» **Passage**:
The Coach Who Changed My Life

The Coach Who Changed My Life

"I consider myself the luckiest man on the face of the Earth." -Lou Gehrig

no, Life works in mysterious ways. Whether by sheer luck or simply intertwined fate, we all have that one person who enters our life and changes it in ways that we cannot possibly have foreseen. I met this man when I was just seven years old; my very first wrestling coach: Wilbur Borrero.

I remember attending my first wrestling camp nearly 12 years ago, which was being held at my future high school. Meeting him for the first time was like meeting a giant from my viewpoint. He had silvery grey hair, a nearly bone-crushing handshake, and a booming voice that echoed off the walls like a thunderstorm. To be honest, I was a little scared of him at first. But, as the practice rolled on, I decided that his bark was worse than his bite. Across the span of just three days, his instruction took me from a curious spectator, to a fanatic participant.

Coach wanted me to start on the varsity team right away. At first I was shocked and didn't know what to think. But, I decided that there must be a reason for his confidence and I accepted his challenge.

In youth wrestling, I usually made good jumps in skill each year. In high school, coach Borrero transformed and refined my abilities to take me from a wrestler with potential, to a wrestler who could contend for a state championship. In this time, he taught me how to work hard, make sacrifice, and lead a team.

Coach Borrero has a marvelous ability to integrate fun into an otherwise grueling practice. He makes you want to work hard and become not just the best wrestler you can, but also the best person as well. His philosophy advocates "family first, education second, and sports third." This principle has stuck with me since the very first time I heard it all those years ago. Across the time that he trained me, our relationship grew closer and tighter. By the end of my senior year, he had become like a second father to me. I came to value and respect everything about the man who I had come to revere.

» **Data rows**:
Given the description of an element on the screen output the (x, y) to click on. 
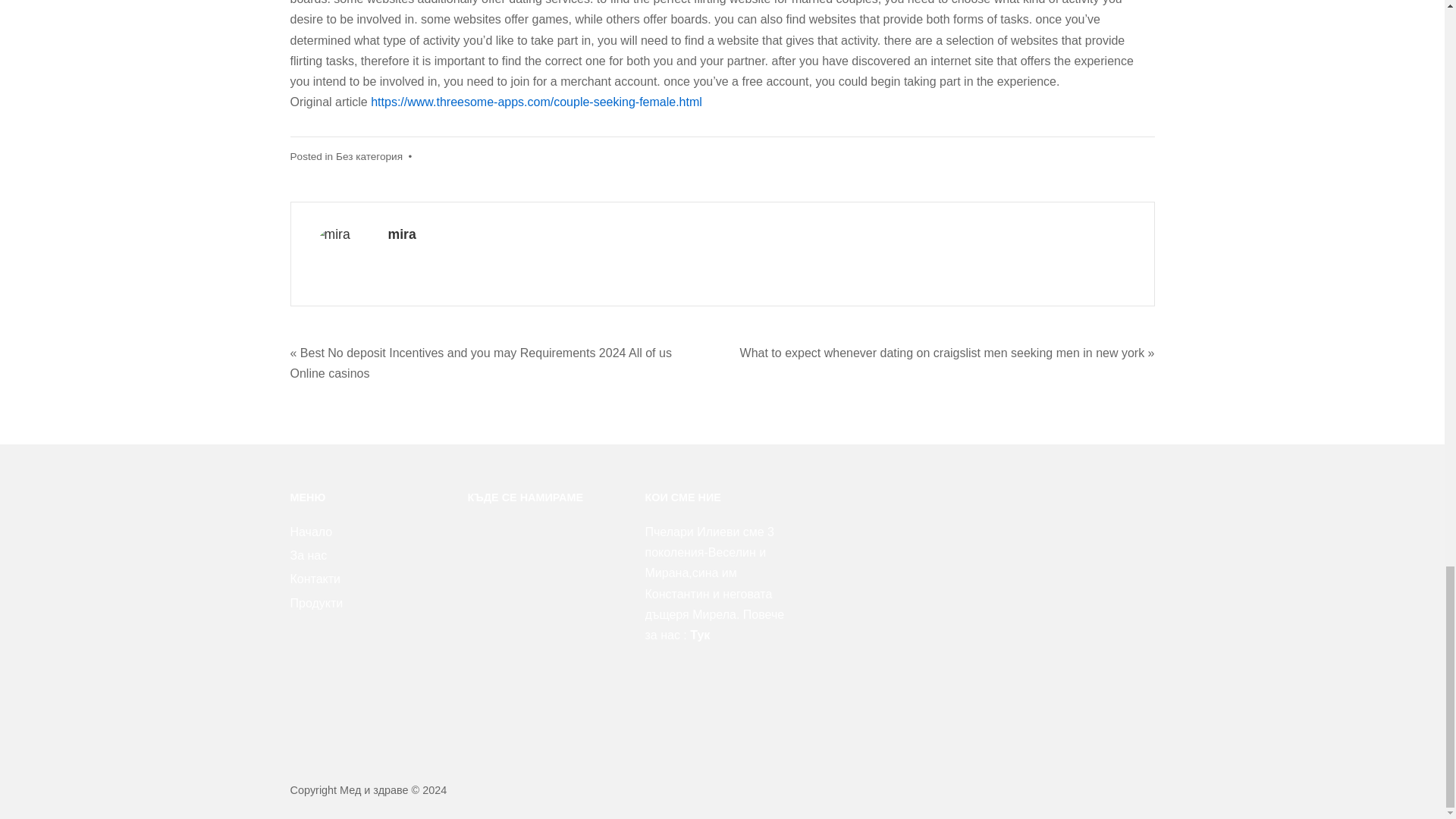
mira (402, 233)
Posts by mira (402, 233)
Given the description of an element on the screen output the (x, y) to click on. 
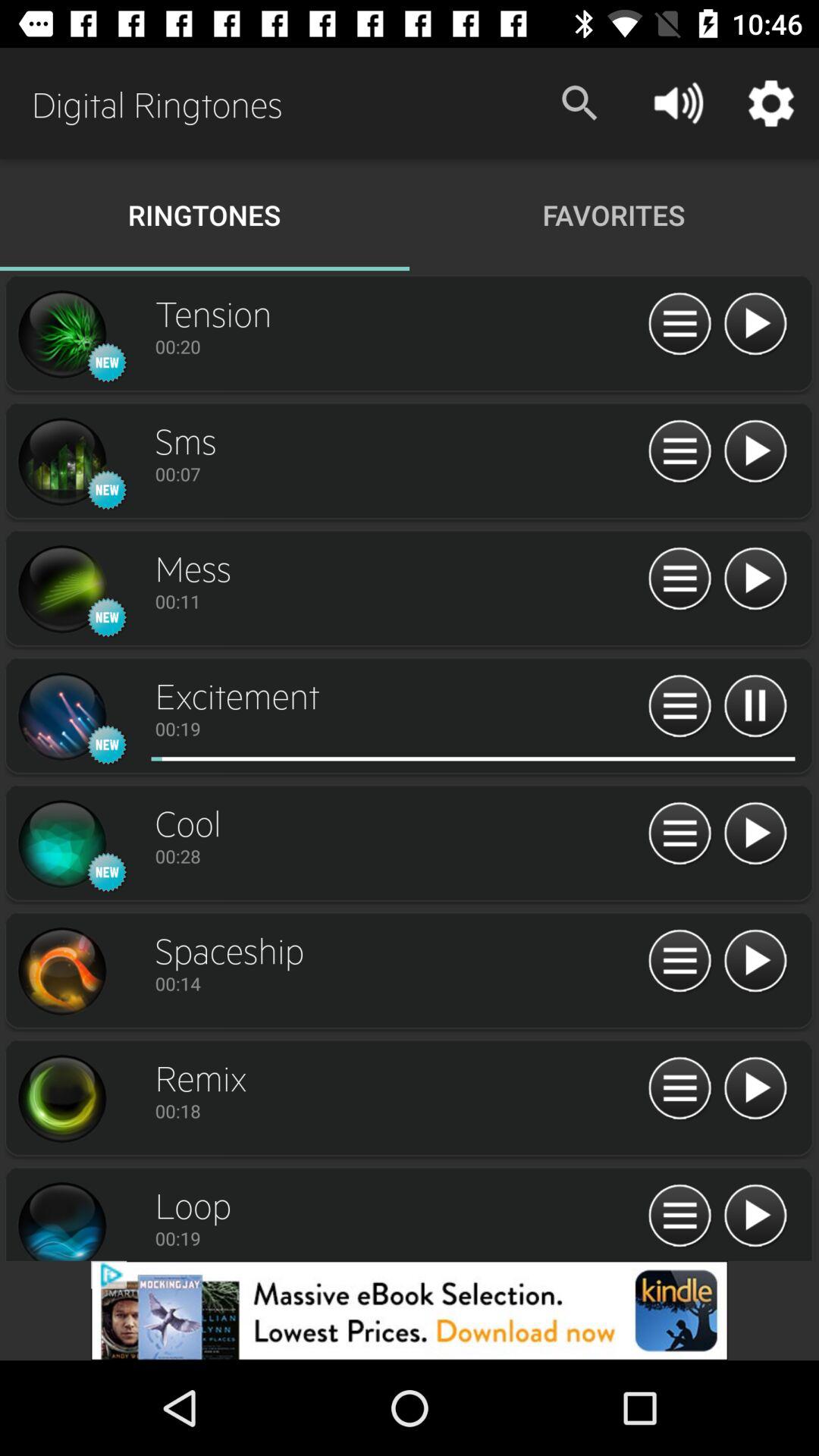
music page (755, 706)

» **Objectives**:
(a) From the coach essay above, reproduce everything from "I remember attending" down to "a fanatic participant.".
(b) List the physical features the coach essay gives for Wilbur Borrero at the writer's first meeting with him.

» **Responses by task**:
(a)
I remember attending my first wrestling camp nearly 12 years ago, which was being held at my future high school. Meeting him for the first time was like meeting a giant from my viewpoint. He had silvery grey hair, a nearly bone-crushing handshake, and a booming voice that echoed off the walls like a thunderstorm. To be honest, I was a little scared of him at first. But, as the practice rolled on, I decided that his bark was worse than his bite. Across the span of just three days, his instruction took me from a curious spectator, to a fanatic participant.

(b)
- Silvery grey hair
- A nearly bone-crushing handshake
- A booming voice that echoed off the walls like a thunderstorm